Why would a a290 be your first choice for sony? Especially at this point in the game?


----------



## unpopular (Aug 28, 2012)

I was wondering the same thing. Seems like an odd choice.


----------



## henryalg01 (Aug 30, 2012)

i tried it before and kinda easy to use and good price , my friend bought it for around $47-50 a290 including 3 lense 18-55 , 18-200, and i don't know the last one ...you can make everything like bubble or dish eye...small but big, 1st its like "insane that's not cheap but verycheap" ...but i made up my mind....i'll pick Canon 600D...


----------



## unpopular (Aug 30, 2012)

Yeah. Your buddy got the deal of teh century by the sounds of it. You'll be able to pick up any obscure sony model - and there are lots of them - cheap as dirt, but to get three lenses along with it, that's pretty unusual ... unless the lenses are like mid-90's Tamrons.


----------



## DiskoJoe (Aug 30, 2012)

unpopular said:


> Yeah. Your buddy got the deal of teh century by the sounds of it. You'll be able to pick up any obscure sony model - and there are lots of them - cheap as dirt, but to get three lenses along with it, that's pretty unusual ... unless the lenses are like mid-90's Tamrons.



Those I can guarentee were cheap-o sony lenses. Hints why they were so cheap. Now if he would sell the motor for $50 with those to you then that would be a good deal.


----------



## henryalg01 (Aug 31, 2012)

lol my bad its $470-500 ahahaha sorryyyyy...
$1 = Rp.9450,-
 yeah its around $500 Sony a290 packet kit ( 3 lens)


----------



## DiskoJoe (Aug 31, 2012)

henryalg01 said:


> lol my bad its $470-500 ahahaha sorryyyyy...
> $1 = Rp.9450,-
> yeah its around $500 Sony a290 packet kit ( 3 lens)

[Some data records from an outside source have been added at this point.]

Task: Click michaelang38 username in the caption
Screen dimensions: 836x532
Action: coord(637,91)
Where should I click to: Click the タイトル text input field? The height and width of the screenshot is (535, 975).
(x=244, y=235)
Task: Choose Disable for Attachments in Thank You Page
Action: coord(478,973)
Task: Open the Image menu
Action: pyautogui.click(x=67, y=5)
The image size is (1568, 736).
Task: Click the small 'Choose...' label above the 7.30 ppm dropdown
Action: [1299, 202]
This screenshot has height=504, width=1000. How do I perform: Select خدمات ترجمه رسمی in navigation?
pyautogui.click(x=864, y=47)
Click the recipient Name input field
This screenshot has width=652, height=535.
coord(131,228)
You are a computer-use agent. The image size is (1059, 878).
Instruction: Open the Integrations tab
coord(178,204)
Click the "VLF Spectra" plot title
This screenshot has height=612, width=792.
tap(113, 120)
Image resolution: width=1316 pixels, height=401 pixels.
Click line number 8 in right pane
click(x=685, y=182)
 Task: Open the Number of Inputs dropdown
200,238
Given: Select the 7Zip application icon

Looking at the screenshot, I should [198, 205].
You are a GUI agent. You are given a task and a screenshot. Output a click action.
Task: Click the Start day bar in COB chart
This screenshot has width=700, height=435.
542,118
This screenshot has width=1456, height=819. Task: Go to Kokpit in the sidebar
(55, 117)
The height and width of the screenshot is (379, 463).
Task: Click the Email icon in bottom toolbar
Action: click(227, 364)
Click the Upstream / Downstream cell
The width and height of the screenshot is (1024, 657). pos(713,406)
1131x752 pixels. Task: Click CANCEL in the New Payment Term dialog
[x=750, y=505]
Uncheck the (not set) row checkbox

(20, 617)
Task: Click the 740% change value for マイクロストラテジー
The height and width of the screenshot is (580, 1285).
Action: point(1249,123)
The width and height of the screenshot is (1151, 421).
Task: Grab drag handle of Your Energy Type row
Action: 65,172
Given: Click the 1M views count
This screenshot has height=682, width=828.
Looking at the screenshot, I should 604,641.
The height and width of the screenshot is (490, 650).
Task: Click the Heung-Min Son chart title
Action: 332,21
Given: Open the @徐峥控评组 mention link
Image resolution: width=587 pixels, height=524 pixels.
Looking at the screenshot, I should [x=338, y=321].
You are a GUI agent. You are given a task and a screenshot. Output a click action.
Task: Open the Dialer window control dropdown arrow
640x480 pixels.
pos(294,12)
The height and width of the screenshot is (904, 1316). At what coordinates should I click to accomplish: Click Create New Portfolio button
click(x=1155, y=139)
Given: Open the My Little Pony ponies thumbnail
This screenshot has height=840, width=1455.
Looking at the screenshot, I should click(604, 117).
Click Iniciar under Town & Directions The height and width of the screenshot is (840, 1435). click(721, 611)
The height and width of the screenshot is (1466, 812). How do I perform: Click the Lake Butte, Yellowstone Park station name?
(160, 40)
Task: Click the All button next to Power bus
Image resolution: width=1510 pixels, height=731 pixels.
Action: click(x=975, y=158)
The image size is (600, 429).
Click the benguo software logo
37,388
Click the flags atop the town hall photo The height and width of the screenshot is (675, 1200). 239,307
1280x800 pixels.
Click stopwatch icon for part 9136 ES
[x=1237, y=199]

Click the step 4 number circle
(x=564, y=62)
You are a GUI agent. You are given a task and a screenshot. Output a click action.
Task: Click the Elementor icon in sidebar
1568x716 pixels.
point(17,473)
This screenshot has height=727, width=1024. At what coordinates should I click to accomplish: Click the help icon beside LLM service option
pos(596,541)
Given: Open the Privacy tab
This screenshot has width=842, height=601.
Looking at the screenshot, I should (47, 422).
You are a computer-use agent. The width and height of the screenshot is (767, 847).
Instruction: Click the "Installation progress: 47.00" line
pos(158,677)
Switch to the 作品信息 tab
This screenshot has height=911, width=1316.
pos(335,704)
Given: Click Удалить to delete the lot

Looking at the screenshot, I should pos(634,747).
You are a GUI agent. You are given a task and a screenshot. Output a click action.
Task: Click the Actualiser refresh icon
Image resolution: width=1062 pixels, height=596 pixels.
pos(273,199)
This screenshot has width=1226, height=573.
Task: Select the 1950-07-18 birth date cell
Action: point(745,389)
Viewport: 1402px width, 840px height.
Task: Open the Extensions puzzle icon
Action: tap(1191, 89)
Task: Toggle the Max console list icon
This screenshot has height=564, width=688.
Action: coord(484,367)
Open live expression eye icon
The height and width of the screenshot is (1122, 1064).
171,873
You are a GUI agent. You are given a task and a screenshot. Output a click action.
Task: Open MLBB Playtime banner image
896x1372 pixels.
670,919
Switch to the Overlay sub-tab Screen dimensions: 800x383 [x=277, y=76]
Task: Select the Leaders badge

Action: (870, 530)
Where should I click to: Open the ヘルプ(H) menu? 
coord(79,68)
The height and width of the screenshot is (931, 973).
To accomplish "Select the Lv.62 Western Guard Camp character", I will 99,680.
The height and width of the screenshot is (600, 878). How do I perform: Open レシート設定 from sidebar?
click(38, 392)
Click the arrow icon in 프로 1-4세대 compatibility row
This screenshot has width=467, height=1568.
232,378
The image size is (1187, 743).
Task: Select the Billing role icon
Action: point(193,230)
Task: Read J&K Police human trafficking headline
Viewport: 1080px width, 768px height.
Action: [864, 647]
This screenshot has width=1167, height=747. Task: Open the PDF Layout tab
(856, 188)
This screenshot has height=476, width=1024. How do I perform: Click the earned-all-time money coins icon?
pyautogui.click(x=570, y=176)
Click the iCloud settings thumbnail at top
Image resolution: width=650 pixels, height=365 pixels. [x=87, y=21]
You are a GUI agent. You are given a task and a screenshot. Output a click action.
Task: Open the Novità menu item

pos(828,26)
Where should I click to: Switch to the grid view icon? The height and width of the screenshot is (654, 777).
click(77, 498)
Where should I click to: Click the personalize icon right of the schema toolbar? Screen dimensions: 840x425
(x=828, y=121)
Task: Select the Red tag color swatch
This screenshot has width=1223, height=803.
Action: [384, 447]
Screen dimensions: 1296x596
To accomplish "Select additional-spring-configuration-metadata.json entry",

Not a great deal for an outdated unit with nothing but kit lenses.


----------



## Usul (Nov 23, 2012)

I use Sony A290 about 1 year. I think it's not bad camera for a begginer. It have some interesting functions wich you won't find in the lowprice cameras from Canon and Nikon, can make good quality photos for a decent price. But ofcourse there are some disadvantages:
- bad and slow autofocus
- no video
- not usefull flash operating
- no liveview (i think it's important for amateurs)
So if you are going to devote yourself to photography you better buy Nicon or Canon, becouse when you decide change your camera to something better your optics won't become useless.


----------